People along the road on the Turkish side didn’t look confidence-inspiring, but rather shifty and cheerless.
The ladies on the streets of Istanbul include an extraordinary number of slim, full-bosomed, well-built women, many of them beautiful and quietly sultry.
…impressions of Turkey: these fierce looking little people are very hospitable, much more so than their unshaven faces would indicate, and incredibly curious …we loved the country and found it very beautiful….
The Persians are considerably taller than the Turks, with more open faces and a more refined appearance.
Relations among men from Turkey on seemed much warmer than in the west. There is a great deal of unselfconscious display of physical tenderness between them – holding hands and embracing are common.

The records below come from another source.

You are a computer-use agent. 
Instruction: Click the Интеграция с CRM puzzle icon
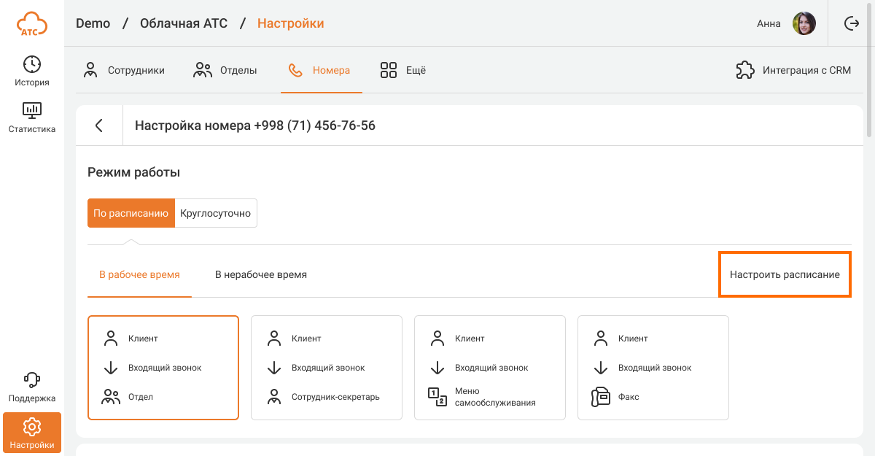tap(744, 71)
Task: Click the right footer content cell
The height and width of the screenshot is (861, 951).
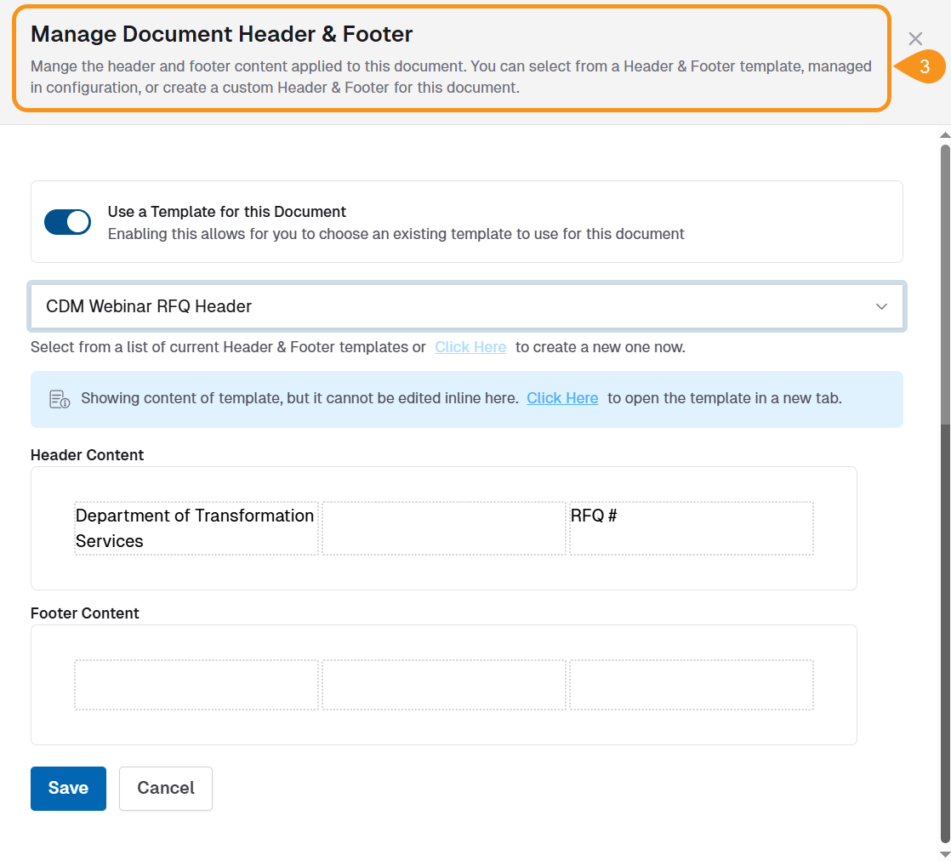Action: (691, 685)
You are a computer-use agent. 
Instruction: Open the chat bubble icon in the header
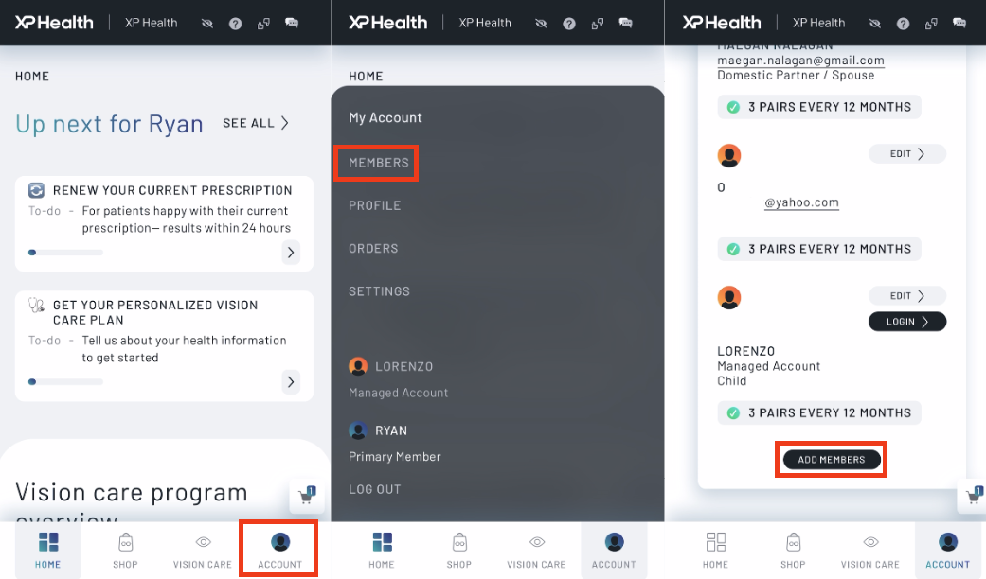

Perhaps the fact that women are not usually companions here, but keepers of the home and bearers of children who have no knowledge of the outside world makes companionship of men more intense.
The Afghans alone of all the people we met in the Middle East and South Asia, were totally unapologetic about their lack of knowledge of western manners and ways. (Kabul may be an exception.) Elsewhere we had found people apologizing if they couldn’t speak English. Here there was some surprise that we couldn’t speak Pharsee or Pushtoo. An Indian acquaintance who spent time in jail as a nationalist has told us that he is often unintentionally resentful of westerners because “I forget that we are free.” The Afghans have no such colonial memory, and none of the inferiority feelings associated with such a memory. If they are hostile to a westerner, they are hostile because westerners are infidels with doubtful customs and ways of life, not because the recollection of dominion makes westerners both admirable and hateful. The Afghan does not (yet) suffer from the love-hate conflict that seems to bother the peoples of former colonial areas in their relations with the west. His pride is undamaged.